• _Rows of pointing data_:
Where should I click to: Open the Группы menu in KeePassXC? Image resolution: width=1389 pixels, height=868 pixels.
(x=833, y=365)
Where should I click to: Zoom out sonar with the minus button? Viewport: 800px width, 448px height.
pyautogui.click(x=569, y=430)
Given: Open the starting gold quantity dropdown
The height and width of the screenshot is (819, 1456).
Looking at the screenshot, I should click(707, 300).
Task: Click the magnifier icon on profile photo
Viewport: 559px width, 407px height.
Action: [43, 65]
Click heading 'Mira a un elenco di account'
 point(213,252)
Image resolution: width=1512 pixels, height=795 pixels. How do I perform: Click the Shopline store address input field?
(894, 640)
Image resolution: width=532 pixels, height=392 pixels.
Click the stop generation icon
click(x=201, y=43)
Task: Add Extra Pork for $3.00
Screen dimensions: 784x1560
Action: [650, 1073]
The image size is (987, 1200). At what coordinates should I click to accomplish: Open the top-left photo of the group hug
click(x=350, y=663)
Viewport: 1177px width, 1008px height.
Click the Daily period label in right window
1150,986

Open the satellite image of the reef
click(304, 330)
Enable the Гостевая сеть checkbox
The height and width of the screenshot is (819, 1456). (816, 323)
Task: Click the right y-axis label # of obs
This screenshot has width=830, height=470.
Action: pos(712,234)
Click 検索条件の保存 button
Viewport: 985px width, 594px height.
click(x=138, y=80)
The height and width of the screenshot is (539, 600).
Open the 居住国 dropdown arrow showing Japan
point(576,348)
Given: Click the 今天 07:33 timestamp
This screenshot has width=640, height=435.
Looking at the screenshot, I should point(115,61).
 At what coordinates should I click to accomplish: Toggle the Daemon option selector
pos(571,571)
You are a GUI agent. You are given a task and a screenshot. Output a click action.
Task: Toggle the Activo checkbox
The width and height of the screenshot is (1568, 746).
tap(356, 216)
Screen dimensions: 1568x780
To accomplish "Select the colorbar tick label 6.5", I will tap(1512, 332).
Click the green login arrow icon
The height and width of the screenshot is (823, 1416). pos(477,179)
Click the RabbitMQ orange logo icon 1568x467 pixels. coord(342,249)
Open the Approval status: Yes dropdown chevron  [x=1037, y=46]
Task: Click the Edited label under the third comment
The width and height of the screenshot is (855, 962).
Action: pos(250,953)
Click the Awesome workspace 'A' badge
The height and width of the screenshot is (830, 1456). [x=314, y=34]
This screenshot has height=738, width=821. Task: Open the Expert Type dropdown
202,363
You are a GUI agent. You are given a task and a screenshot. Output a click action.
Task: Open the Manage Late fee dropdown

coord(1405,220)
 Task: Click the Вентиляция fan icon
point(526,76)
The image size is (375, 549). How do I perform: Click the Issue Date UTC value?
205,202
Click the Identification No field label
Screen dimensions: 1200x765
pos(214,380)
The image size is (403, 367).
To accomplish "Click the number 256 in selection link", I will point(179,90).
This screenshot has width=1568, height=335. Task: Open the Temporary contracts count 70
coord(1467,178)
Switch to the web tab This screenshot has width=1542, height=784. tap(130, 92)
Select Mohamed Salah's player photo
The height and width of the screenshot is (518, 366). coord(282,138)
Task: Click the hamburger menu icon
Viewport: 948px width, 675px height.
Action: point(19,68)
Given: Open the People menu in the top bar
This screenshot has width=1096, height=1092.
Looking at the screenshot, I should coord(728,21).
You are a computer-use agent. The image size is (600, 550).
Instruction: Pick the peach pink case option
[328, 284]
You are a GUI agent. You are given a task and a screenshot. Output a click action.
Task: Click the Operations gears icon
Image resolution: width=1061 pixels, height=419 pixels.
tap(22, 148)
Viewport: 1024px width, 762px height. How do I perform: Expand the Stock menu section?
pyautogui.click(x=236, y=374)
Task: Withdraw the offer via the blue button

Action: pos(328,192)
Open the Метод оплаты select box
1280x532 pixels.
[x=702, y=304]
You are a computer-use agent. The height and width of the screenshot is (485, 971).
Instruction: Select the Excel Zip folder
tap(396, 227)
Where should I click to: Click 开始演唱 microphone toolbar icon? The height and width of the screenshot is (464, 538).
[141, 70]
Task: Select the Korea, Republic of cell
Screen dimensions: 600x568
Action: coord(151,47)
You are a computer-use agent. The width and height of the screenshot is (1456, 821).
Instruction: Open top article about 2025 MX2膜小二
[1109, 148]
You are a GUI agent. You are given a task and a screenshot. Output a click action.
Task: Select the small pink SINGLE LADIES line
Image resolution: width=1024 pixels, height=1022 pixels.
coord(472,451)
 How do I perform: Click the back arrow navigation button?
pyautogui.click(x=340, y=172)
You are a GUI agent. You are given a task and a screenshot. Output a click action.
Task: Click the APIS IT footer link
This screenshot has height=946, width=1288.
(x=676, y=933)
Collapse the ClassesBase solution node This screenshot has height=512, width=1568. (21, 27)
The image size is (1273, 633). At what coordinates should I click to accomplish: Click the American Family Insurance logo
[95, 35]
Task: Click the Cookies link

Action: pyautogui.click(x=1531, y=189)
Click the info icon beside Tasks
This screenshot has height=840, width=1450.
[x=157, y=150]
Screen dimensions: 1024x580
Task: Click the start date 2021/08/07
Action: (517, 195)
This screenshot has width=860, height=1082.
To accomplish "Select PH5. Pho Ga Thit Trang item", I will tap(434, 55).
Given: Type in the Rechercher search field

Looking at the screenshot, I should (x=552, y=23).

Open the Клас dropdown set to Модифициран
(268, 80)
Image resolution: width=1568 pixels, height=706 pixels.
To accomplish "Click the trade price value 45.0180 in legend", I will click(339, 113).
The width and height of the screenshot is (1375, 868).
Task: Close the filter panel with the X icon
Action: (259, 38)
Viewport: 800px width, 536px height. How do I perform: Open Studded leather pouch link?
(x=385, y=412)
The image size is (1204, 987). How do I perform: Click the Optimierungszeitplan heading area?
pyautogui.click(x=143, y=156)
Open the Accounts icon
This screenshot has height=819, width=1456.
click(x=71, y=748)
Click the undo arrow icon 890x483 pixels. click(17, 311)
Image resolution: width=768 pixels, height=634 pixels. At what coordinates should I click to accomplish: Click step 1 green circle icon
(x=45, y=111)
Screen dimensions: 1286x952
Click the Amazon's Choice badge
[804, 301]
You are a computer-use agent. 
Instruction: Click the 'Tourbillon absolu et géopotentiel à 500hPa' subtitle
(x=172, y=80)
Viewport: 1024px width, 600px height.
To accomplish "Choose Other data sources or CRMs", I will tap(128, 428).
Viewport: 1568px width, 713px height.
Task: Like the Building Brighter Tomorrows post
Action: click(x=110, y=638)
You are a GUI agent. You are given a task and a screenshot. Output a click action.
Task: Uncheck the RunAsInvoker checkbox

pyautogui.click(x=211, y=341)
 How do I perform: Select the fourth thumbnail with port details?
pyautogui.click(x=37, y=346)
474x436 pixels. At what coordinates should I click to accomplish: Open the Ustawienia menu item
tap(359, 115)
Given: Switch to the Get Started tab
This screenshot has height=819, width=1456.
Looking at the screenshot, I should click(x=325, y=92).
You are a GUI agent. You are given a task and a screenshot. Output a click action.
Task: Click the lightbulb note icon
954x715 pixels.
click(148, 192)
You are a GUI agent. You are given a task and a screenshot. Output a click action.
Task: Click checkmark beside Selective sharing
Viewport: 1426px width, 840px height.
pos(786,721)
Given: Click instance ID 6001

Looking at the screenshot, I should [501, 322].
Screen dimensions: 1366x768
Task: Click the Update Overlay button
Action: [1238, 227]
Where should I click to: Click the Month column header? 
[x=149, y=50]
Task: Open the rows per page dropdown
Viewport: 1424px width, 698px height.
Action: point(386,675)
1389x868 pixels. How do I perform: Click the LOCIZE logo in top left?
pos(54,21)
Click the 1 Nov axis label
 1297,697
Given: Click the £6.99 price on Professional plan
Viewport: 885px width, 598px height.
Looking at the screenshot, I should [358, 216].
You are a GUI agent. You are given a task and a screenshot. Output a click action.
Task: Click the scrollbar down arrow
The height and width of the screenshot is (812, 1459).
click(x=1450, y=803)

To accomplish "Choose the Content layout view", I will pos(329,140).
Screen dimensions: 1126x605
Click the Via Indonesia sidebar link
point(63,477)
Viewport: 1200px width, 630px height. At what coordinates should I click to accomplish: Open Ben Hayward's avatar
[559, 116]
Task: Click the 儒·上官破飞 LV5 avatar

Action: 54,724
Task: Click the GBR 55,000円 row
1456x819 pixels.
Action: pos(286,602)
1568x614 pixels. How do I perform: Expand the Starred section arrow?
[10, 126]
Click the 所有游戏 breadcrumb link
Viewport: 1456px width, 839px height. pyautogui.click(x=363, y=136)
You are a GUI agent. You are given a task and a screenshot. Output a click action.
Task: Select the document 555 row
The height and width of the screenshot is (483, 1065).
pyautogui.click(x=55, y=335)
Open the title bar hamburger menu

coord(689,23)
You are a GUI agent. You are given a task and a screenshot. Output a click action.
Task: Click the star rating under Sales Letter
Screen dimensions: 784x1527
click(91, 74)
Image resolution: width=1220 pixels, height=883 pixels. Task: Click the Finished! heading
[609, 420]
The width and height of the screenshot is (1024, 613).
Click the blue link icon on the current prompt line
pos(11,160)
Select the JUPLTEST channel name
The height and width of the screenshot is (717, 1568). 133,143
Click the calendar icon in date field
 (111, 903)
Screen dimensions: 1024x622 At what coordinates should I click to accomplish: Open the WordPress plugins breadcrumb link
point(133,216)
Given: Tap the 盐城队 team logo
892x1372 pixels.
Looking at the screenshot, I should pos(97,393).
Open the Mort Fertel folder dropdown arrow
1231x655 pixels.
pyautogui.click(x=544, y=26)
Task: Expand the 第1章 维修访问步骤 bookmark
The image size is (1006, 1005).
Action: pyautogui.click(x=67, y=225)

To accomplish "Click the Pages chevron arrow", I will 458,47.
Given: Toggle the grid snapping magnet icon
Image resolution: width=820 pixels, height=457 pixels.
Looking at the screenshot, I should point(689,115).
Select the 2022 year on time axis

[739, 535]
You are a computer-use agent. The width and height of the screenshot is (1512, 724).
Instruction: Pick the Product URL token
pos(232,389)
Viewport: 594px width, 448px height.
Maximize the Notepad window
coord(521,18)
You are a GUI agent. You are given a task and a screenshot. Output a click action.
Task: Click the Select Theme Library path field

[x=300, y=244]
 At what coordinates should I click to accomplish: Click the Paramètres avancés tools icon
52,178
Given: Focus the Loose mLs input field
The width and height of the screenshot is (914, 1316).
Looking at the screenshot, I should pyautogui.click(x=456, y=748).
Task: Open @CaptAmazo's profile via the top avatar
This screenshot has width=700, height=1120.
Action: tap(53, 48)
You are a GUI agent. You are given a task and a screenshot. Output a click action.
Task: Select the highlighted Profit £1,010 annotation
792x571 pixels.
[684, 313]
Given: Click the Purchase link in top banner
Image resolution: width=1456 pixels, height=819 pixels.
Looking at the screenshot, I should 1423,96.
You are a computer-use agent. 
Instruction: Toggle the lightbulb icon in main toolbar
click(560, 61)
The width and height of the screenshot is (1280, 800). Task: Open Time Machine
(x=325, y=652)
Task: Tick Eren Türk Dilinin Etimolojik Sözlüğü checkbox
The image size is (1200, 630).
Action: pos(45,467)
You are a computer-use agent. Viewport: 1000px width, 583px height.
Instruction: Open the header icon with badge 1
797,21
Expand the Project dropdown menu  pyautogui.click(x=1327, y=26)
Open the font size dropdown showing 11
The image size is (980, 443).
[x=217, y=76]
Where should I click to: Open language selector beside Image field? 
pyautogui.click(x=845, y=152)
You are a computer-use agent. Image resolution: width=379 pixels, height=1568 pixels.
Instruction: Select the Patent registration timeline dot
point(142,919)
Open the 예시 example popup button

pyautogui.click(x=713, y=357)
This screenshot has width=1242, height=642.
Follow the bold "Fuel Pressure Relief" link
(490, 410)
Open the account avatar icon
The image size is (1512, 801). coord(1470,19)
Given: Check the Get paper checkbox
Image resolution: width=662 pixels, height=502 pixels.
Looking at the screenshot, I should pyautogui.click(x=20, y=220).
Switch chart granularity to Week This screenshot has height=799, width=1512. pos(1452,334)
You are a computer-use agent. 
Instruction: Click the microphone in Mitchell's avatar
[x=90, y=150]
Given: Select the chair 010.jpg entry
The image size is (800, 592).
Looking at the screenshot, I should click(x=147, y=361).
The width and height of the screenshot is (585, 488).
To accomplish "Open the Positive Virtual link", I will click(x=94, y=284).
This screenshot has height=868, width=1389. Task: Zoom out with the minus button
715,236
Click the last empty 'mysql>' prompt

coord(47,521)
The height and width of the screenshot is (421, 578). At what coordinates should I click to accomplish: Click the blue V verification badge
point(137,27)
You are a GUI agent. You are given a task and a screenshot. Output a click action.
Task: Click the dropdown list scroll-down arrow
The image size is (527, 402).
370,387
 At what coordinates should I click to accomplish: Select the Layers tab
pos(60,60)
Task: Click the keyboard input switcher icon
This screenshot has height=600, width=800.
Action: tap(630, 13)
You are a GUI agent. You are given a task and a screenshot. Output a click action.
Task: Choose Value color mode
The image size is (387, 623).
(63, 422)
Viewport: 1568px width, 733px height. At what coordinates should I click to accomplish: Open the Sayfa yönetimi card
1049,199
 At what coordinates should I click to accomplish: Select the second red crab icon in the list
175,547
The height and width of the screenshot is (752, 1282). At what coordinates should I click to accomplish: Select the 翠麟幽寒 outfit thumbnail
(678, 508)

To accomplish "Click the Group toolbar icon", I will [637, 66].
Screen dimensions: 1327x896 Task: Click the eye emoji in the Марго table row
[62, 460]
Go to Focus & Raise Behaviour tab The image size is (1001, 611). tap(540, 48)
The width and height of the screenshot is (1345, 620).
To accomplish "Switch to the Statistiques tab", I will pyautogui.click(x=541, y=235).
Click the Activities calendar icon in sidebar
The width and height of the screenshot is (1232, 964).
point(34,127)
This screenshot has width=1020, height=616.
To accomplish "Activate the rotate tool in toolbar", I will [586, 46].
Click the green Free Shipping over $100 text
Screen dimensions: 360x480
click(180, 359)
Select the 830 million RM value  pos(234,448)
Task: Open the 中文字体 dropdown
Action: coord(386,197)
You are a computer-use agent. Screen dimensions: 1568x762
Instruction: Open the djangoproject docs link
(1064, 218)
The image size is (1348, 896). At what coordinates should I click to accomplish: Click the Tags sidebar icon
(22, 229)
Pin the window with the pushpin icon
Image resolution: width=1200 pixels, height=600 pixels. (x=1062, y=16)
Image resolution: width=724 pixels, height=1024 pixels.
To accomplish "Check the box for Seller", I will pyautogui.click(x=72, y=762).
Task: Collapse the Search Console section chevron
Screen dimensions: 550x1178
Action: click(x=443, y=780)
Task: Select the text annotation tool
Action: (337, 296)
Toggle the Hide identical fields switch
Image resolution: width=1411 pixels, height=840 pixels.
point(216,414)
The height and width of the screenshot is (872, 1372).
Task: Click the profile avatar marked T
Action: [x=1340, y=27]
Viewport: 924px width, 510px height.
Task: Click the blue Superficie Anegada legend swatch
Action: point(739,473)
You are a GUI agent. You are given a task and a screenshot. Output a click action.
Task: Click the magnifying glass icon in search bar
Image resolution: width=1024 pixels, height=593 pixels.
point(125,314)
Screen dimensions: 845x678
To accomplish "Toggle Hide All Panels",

• _GIVEN INSTRUCTION_:
Update the records from the line with "The width and height of the screenshot is (1345, 620)." to the line with "point(34,127)", replacing "Statistiques" with "Statistics" and leaving everything else unchanged. Give back only those lines.

• _EXERCISE SOLUTION_:
The width and height of the screenshot is (1345, 620).
To accomplish "Switch to the Statistics tab", I will pyautogui.click(x=541, y=235).
Click the Activities calendar icon in sidebar
The width and height of the screenshot is (1232, 964).
point(34,127)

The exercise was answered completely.